+++ Texto para analizar +++

Había llegado en un determinado momento pero parecía que hubiera estado ahí siempre, en ese banco, como si fuera casi una columna más de la iglesia, de la que no quería separarse ni siquiera por la noche para quizá dormir resguardado.

El invierno pasado, el párroco, don Donato, logró que durmiera en una de las habitaciones de la parroquia, pero al llegar el día volvía a su banco. Él había decidido que su casa era la iglesia, en la que entraba cada día para hacer una oración frente al Santísimo Sacramento y persignarse.

Gimmi es el tipo de persona que solemos llamar mendigo, vagabundo, sin techo. Pero no siempre vivió en la calle. Tenía una familia, un trabajo seguro en Milán, un futuro prometedor, hacía deporte, le gustaba navegar en barco de vela.

La muerte de su esposa lo arrojó a la desesperación y la rebeldía. Así llegó a Roma y rápidamente conquistó el banquito frente a la iglesia y la simpatía de los parroquianos.

Su familia está en Perú, pero él nunca quiso volver, quizá se avergonzaba de que lo viera así su mamá. Le gustaba la naranjada, era lo que pedía. Fumaba cigarros, puros no, porque apestan y hacen mal. Tenía un carácter áspero y era testarudo, lo que le costó alguna represalia por parte de algunos jóvenes.

Y algún pleito con sus compañeros, ahí en el banco. Pero él era el imán y el pegamento de este club destartalado, se reunían alrededor de él. Como Christoff, aficionado del Lazio, mientras Gimmi era orgullosamente romanista. Siempre dispuestos a hablar de fútbol incluso cuando se pasaban de copas.

Fue hospitalizado, luego volvió a su banco, comenzó a usar muletas y comenzó a dejarse ir. Para el verano ya usaba silla de ruedas, luego ya no quería comer, hasta la última hospitalización.

Estas fueron algunas palabras del párroco, en su funeral: “Las vías misteriosas de la vida lo llevaron a Roma, aquí a nosotros, al umbral de la iglesia. Ahora está en el umbral del paraíso, esperando su turno para entrar, porque Dios seguramente lo abrazó después de la fatiga de esta vida, Él vino por los pobres y los marginados. Al final de los tiempos será Gimmi quien nos esperará y entonces las cosas serán diferentes: será él, según la revelación de Jesús, quien decidirá quién entra, quien logró ver en su rostro a la persona de Cristo hambriento y sediento. Gimmi no se creía digno de la misericordia de Dios pero en su corazón la buscaba siempre. Y seguramente habrá encontrado esa misericordia, más fuerte que cualquier error y cualquier mal”.

+++ Material proporcionado +++

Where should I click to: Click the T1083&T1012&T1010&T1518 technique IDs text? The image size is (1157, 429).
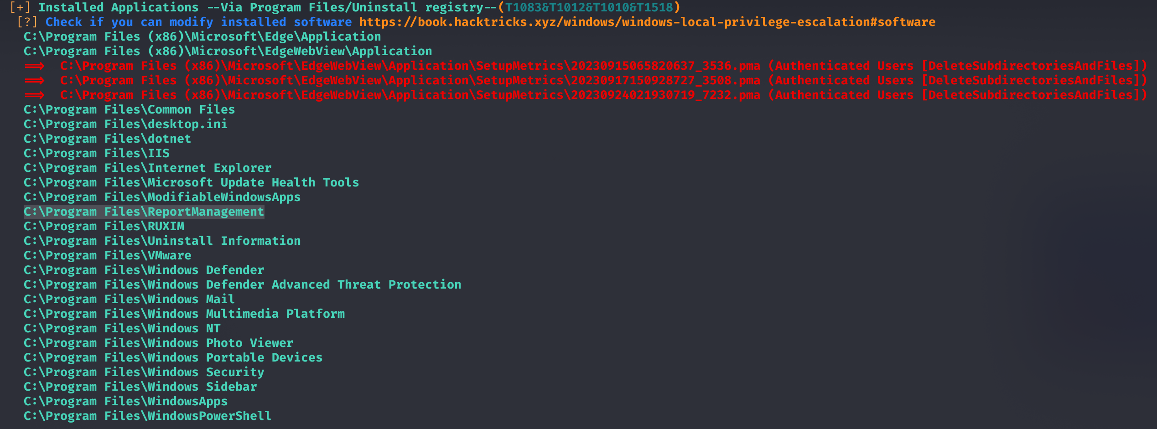coord(589,7)

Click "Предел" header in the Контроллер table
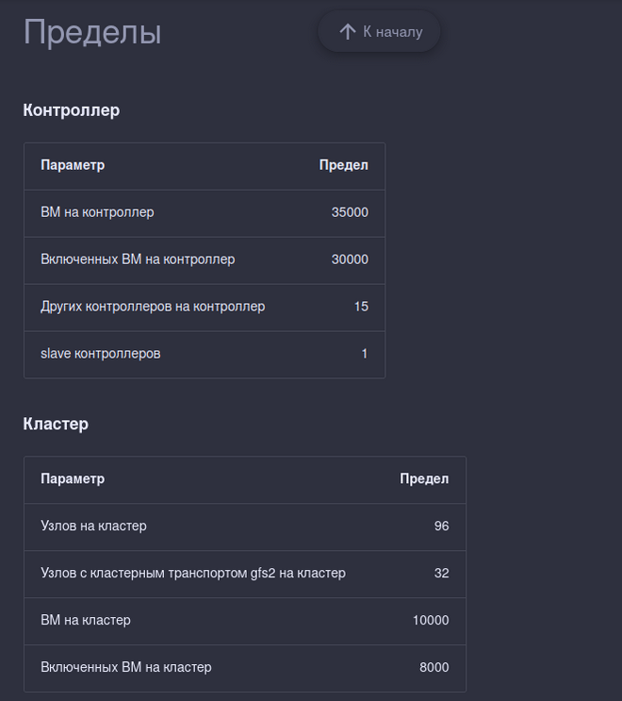343,165
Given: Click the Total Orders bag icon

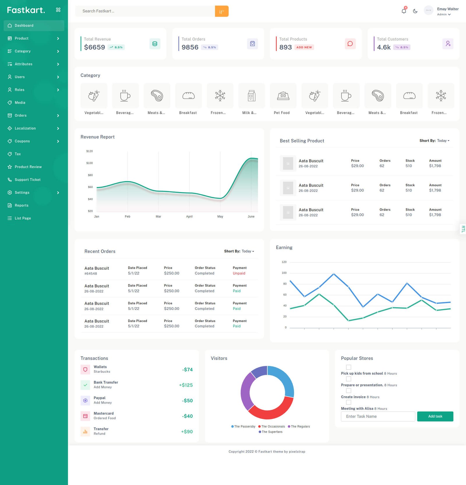Looking at the screenshot, I should [x=252, y=44].
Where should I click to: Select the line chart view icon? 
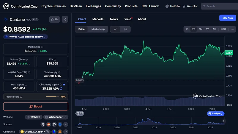coord(115,29)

+++

# Tarea 1
Reescribe el fragmento del texto para analizar que comienza en "El invierno pasado, el" y termina en "de los parroquianos.", sustituyendo "barco de vela" por "velero".
# Tarea 2
Responde según el texto para analizar:
(a) ¿Cómo se llama el párroco?
(b) ¿En qué ciudad tenía Gimmi un trabajo seguro?
(c) ¿De qué equipo era aficionado Christoff?

# Respuesta 1
El invierno pasado, el párroco, don Donato, logró que durmiera en una de las habitaciones de la parroquia, pero al llegar el día volvía a su banco. Él había decidido que su casa era la iglesia, en la que entraba cada día para hacer una oración frente al Santísimo Sacramento y persignarse.

Gimmi es el tipo de persona que solemos llamar mendigo, vagabundo, sin techo. Pero no siempre vivió en la calle. Tenía una familia, un trabajo seguro en Milán, un futuro prometedor, hacía deporte, le gustaba navegar en velero.

La muerte de su esposa lo arrojó a la desesperación y la rebeldía. Así llegó a Roma y rápidamente conquistó el banquito frente a la iglesia y la simpatía de los parroquianos.

# Respuesta 2
(a) Don Donato.
(b) En Milán.
(c) Del Lazio.